Forklift ROS2 Action Graph#

Action Graph controlling forklift behavior in Isaac Sim.

Graph Overview#

Forklift ROS2 Action Graph — Complete Action Graph in Isaac Sim#

The Action Graph subscribes to ROS2 safety commands and controls forklift articulation. Components:

On Playback Tick: Execution trigger at 30 Hz
ROS2 Context: Domain ID 0, shared context for ROS2 nodes
ROS2 Subscribe Bool (/safety/is_muted): Receives safety state
ROS2 Publish Clock: Publishes simulation time to /clock
Script Node (Playback): Generates forklift motion commands from segments
Script Node (SwivelIK): Converts Twist commands to wheel velocities
Script Node (Indicator): Changes safety light color based on mute state
Isaac Articulation Controller: Applies commands to forklift joints

Execution Flow#

On Playback Tick (30 Hz)
++++
▸ Tasks to complete:
- 1) In the forklift action graph page, what decides the color of the safety light, and which node changes it?
- 2) Retype the part of the forklift action graph page between "On Playback Tick: Execution" and "Tick (30 Hz)", inclusive.

▸ Entries shown:
++++
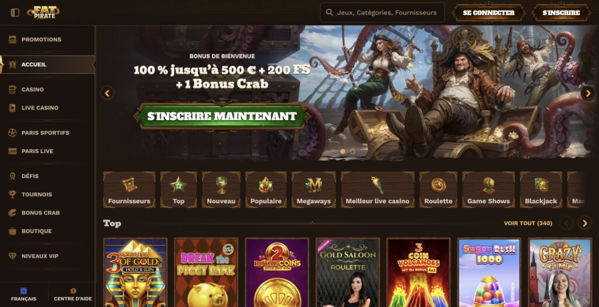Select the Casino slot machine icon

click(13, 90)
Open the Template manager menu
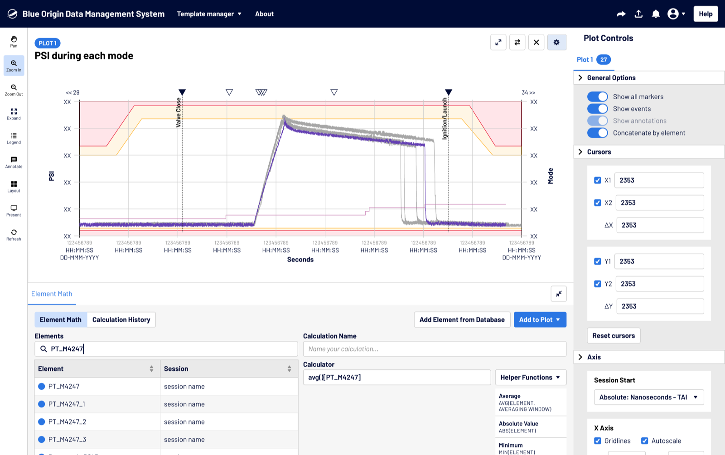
++++
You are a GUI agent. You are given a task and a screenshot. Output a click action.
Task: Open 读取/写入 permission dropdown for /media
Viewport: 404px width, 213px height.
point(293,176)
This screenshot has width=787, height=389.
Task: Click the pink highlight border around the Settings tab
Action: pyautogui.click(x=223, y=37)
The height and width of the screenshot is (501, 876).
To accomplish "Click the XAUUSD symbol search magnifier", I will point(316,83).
++++
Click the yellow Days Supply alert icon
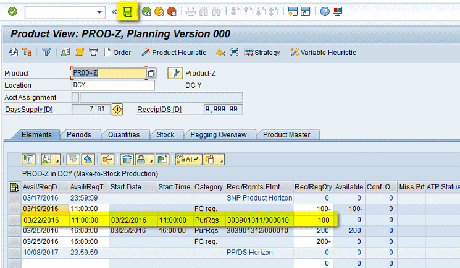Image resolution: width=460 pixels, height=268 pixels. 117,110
++++
▸ Expected results:
- 1) The safety light's color depends on the mute state. The Indicator script node changes it, and that state arrives through the ROS2 Subscribe Bool node on /safety/is_muted.

- 2)
On Playback Tick: Execution trigger at 30 Hz
ROS2 Context: Domain ID 0, shared context for ROS2 nodes
ROS2 Subscribe Bool (/safety/is_muted): Receives safety state
ROS2 Publish Clock: Publishes simulation time to /clock
Script Node (Playback): Generates forklift motion commands from segments
Script Node (SwivelIK): Converts Twist commands to wheel velocities
Script Node (Indicator): Changes safety light color based on mute state
Isaac Articulation Controller: Applies commands to forklift joints

Execution Flow#

On Playback Tick (30 Hz)